ИСХОДНЫЙ ТЕКСТ

# # #

Недалеко от Пасаргад высится сложенная из белого известняка гробница Кира — пожалуй, самое известное здание эпохи Ахеменидов. Оно воздвигнуто на холме высотой около 30 метров, на искусственной уступчатой (7 ступеней) платформе. Гробница очень проста по устройству — дом с двускатной крышей, похожий одновременно на древний переднеазиатский храм Лидии, поднятый по вавилонской традиции зиккуратов на уступчатую платформу, и на обыкновенные жилые долга, характерные для северных районов Ирана. В древности это здание было пышно украшено. Как сообщают спутники Александра Македонского — Арриан и Аристобул, внутри гробницы, в тесной низкой комнате (ее высота — всего 1,3 м) на золотом ложе покоилось одетое в пышное платье набальзамированное тело Кира. Ложе и стены гробницы были украшены золототкаными коврами, а вокруг ложа на полу стояли драгоценные сосуды и лежало богатое оружие. Каменная дверь, ведущая в гробницу, была запечатана. Два столетия никто не смел сорвать печати с плотно закрытых дверей. В 330 г. до н. э. это сделал Александр Македонский.

Город Персеполь, основанный Дарием в области Парс, до сих пор поражает своими величественными развалинами путешественников и ученых; уже более столетия ведутся здесь археологические раскопки. Название Персеполь дано городу греками; согласно же более ранним свидетельствам, он назывался Парса. Здания Персеполя были возведены в долине, окруженной черными базальтовыми скалами, на искусственной платформе (высота — около 20 м) и окружены мощными стенами.

Время основания Персеполя засвидетельствовано многочисленными строительными надписями, найденными в процессе раскопок. Основное строительство в этом городе велось Дарием и Ксерксом, то есть между 520-ми и 460-ми годами. Отдельные дворцы и здания строились и позже.

Грандиозный по масштабам архитектурный дворцовый комплекс Персеполя представлял собой гармоничное целое. Его окружала, защищая, массивная и высокая стена из сырцового кирпича. У подножия ее строили свои дома жители города.

# # #

ФРАГМЕНТЫ ЗАПИСЕЙ
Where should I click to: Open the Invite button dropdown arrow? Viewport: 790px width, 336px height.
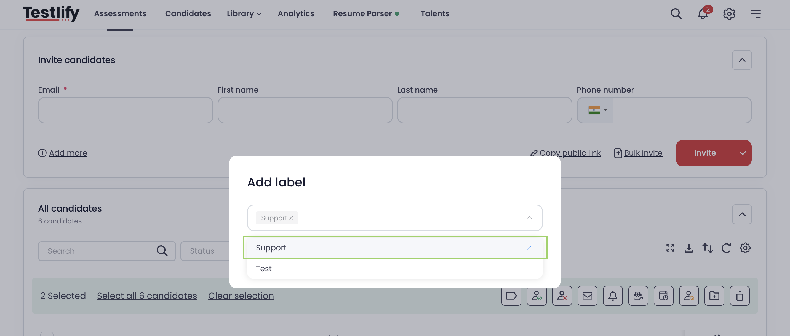click(x=742, y=153)
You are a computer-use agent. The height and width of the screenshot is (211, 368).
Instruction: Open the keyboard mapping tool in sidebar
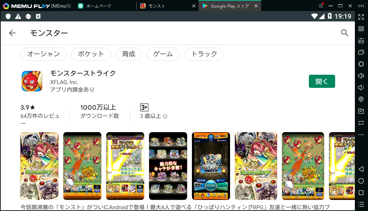[361, 29]
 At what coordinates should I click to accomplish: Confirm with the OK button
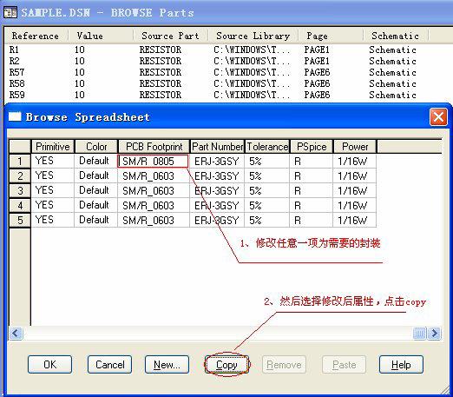pyautogui.click(x=49, y=365)

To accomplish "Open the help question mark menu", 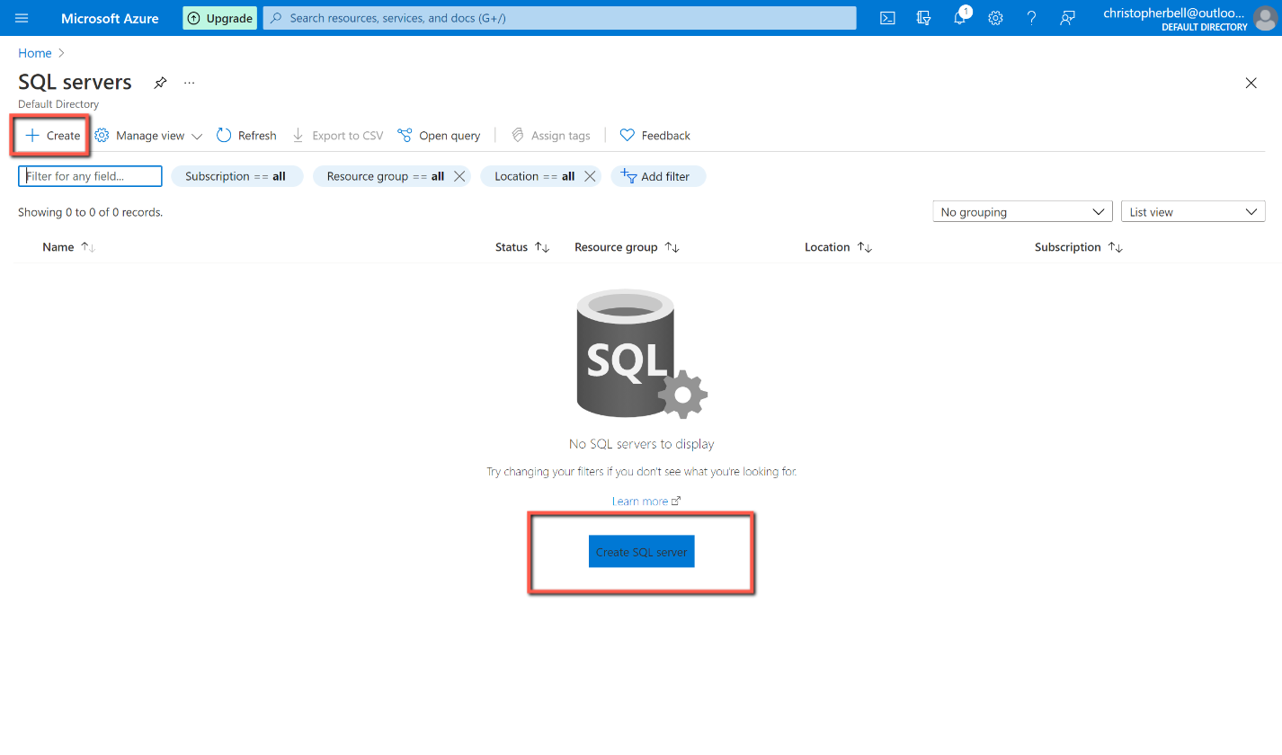I will point(1031,18).
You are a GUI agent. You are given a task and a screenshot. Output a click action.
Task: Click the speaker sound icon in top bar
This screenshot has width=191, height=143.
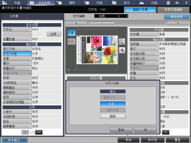coord(177,3)
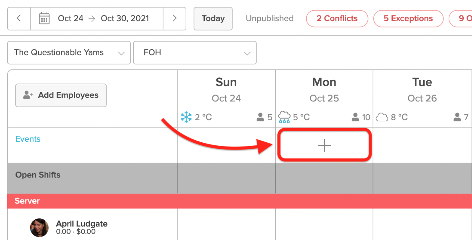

# # #

СПИСОК ЗАДАНИЙ
(a) Перепишите из исходного текста всё от «Время основания Персеполя» и до «строились и позже.», подставив «многими» вместо «многочисленными».
(b) Согласуются ли с исходным текстом следующие утверждения? Для каждого ответьте «да» или «нет» и приведите решающие слова текста.
(i) Комната внутри гробницы Кира имела высоту 1,3 м.
(ii) Название Персеполь дали городу персы.
(iii) Стена вокруг дворцового комплекса Персеполя была сложена из обожжённого кирпича.

РЕШЕНИЯ НИЖЕ
(a)
Время основания Персеполя засвидетельствовано многими строительными надписями, найденными в процессе раскопок. Основное строительство в этом городе велось Дарием и Ксерксом, то есть между 520-ми и 460-ми годами. Отдельные дворцы и здания строились и позже.

(b)
(i) Да: «ее высота — всего 1,3 м».
(ii) Нет: «Название Персеполь дано городу греками».
(iii) Нет: «массивная и высокая стена из сырцового кирпича».